Did They Feel It? Improving our Understanding of Earthquakes and Earthquake Effects using Legacy Macroseismic Data
Susan E. Hough, Aarnav Agrawal, Lori Dengler, William L. Ellsworth, Lijam Hajos, Margaret Hellweg, Khant Nyi Hlaing, S. Mostafa Mousavi, Robert McPherson, & Clara E. YoonSubmitted September 7, 2025, SCEC Contribution #14473, 2025 SCEC Annual Meeting Poster #TBD
Even in a big-data era, we have limited instrumental seismic data for large earthquakes at close distances, which are critical for improving resilience of the built environment. Instrumental data can be augmented with empirical ground motion relations, physics-based simulations, and macroseismic data for notable past earthquakes for which few or no instrumental data exist. Starting in the 1920s, macroseismic surveys for earthquakes in the United States were collected by a succession of government agencies, using a questionnaire similar to that used by the current US Geological Survey Did You Feel It? system. Detailed responses were summarized in a series of US Coast and Geodetic Survey (USCGS) Reports now available online as flat PDFs. The MW 6.5 21 December 1954 Fickle Hill, California earthquake illustrates the potential value of what we dub Did They Feel it? (DTFI) data, providing data for a well-constrained ShakeMap representation of the event. DTFI data support results from analysis of early instrumental data (Hellweg et al., 2025), including the depth and suggestion of a high-stress-drop source. Because manual data mining and interpretation of DTFI and other macroseismic data is tedious, companion posters (Hlaing et al., 2025; Agrawal et al., 2025) present innovative approaches using Large Language Models (LLMs, or “AI”) to mine macroseismic data and assess intensities. The ML 5.3 22 March 1957 Daly City, California earthquake, which occurred on or very near where the San Andreas fault goes offshore from the San Francisco peninsula, provides a proof-of-concept (Agrawal et al., 2025). For this event DTFI accounts are available from over 2400 locations, 1973 with reported effects.
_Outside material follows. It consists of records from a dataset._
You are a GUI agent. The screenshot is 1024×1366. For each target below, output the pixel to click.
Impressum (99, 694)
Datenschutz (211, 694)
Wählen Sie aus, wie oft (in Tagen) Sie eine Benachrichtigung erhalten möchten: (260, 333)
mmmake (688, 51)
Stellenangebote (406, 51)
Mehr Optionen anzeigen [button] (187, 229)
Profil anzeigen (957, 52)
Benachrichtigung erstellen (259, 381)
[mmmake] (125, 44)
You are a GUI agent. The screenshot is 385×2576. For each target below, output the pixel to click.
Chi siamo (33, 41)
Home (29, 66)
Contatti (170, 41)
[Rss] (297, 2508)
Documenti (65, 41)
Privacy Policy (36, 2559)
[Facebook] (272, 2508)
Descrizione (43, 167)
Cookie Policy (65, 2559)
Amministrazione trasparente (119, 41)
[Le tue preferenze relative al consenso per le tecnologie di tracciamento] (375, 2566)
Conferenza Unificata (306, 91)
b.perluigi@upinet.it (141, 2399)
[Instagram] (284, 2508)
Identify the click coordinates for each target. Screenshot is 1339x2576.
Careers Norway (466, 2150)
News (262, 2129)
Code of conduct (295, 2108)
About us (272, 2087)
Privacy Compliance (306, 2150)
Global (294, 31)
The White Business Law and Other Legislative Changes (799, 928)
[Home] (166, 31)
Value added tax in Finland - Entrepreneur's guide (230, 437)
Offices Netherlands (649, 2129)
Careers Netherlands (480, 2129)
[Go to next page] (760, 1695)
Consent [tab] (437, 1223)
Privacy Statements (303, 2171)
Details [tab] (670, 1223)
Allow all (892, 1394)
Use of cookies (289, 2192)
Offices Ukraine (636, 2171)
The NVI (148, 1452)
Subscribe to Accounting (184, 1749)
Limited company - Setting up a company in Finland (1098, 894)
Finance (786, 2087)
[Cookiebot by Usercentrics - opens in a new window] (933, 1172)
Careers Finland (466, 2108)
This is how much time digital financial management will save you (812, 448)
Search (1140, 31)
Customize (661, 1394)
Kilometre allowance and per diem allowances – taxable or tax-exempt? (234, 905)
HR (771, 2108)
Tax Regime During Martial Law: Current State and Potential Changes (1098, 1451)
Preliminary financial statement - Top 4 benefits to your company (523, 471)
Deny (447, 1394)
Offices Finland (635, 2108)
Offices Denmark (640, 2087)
Although the problem is tailor-made for LLMs, Agrawal et al. (2025) discuss a number of issues that arise. AI-generated MMI assignments, MMI-AI, are generally consistent with assignments in the USCGS report. Omitting locations where shaking was reportedly not felt (MMI 1), average AI assignments are ~0.26 units lower than USCGS MMIs. Much of the discrepancy can be attributed to the USCGS practice of assigning whole unit MMI values. Our detailed intensity distribution for the Daly City earthquake illustrates the potential for DTFI data to improve our understanding of notable 20th century US earthquakes (also see Agrawal et al., 2025).
Key Words
Macroseismology, Large Language Models
Citation
Hough, S. E., Agrawal, A., Dengler, L., Ellsworth, W. L., Hajos, L., Hellweg, M., Hlaing, K., Mousavi, S., McPherson, R., & Yoon, C. E. (2025, 09). Did They Feel It? Improving our Understanding of Earthquakes and Earthquake Effects using Legacy Macroseismic Data. Poster Presentation at 2025 SCEC Annual Meeting.